WHAT IS REQUIRED ->
Look through the records below for the line holding "Task: Select the 1.825.812 units cell". Write it out exactly, with each following line through the line holding "The width and height of the screenshot is (858, 504).".

INPUT MATERIAL ->
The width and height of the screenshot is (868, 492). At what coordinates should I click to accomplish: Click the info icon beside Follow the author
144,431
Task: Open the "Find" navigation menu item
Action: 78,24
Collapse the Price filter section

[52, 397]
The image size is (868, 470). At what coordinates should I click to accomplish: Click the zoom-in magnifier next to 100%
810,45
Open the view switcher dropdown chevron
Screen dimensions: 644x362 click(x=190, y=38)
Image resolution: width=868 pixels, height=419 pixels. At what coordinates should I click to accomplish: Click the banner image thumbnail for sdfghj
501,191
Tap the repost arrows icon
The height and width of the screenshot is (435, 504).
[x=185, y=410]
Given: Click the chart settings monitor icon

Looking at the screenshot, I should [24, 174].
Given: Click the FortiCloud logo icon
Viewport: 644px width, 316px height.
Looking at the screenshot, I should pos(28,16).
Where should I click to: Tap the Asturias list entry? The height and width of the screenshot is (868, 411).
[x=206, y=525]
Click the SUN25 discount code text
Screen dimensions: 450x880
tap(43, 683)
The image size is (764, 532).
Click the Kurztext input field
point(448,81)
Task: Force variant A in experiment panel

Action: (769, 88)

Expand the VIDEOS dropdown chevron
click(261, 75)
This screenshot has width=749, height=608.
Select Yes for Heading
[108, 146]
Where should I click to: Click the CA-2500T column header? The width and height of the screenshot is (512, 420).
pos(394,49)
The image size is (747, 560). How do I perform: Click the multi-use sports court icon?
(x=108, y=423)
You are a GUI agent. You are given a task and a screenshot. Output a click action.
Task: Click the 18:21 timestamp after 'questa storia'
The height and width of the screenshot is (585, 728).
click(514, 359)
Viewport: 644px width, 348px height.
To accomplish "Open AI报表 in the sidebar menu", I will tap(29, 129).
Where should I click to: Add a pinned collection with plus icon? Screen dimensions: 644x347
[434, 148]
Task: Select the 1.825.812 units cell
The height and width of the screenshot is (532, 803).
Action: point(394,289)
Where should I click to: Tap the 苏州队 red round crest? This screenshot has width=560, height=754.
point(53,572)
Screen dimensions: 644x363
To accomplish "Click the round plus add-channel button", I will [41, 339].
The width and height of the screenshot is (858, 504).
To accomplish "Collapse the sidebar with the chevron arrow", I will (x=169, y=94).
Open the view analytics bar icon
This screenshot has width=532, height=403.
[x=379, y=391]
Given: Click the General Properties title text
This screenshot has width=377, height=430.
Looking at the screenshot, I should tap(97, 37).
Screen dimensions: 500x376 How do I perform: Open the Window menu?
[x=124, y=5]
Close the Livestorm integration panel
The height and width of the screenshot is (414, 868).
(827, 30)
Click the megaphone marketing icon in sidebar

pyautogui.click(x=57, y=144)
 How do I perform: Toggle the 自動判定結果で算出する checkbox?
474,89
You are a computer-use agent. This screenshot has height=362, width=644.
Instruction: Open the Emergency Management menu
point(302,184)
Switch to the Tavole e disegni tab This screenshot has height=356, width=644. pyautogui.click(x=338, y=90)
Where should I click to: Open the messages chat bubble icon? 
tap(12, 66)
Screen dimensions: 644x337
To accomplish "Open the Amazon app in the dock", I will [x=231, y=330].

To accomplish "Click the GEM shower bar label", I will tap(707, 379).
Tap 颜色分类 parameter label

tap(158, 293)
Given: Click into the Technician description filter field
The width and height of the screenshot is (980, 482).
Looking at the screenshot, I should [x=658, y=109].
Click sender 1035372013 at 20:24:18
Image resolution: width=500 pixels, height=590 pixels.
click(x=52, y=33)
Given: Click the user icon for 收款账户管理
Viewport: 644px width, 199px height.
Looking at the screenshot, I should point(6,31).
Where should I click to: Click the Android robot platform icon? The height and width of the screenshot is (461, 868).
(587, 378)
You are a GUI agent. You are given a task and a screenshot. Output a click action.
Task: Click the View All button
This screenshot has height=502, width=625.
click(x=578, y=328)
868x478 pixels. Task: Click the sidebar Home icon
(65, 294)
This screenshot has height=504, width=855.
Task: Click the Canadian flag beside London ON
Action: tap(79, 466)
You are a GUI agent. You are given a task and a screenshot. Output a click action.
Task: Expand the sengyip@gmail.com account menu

SOLUTION ->
Task: Select the 1.825.812 units cell
The height and width of the screenshot is (532, 803).
Action: point(394,289)
Where should I click to: Tap the 苏州队 red round crest? This screenshot has width=560, height=754.
point(53,572)
Screen dimensions: 644x363
To accomplish "Click the round plus add-channel button", I will [41, 339].
The width and height of the screenshot is (858, 504).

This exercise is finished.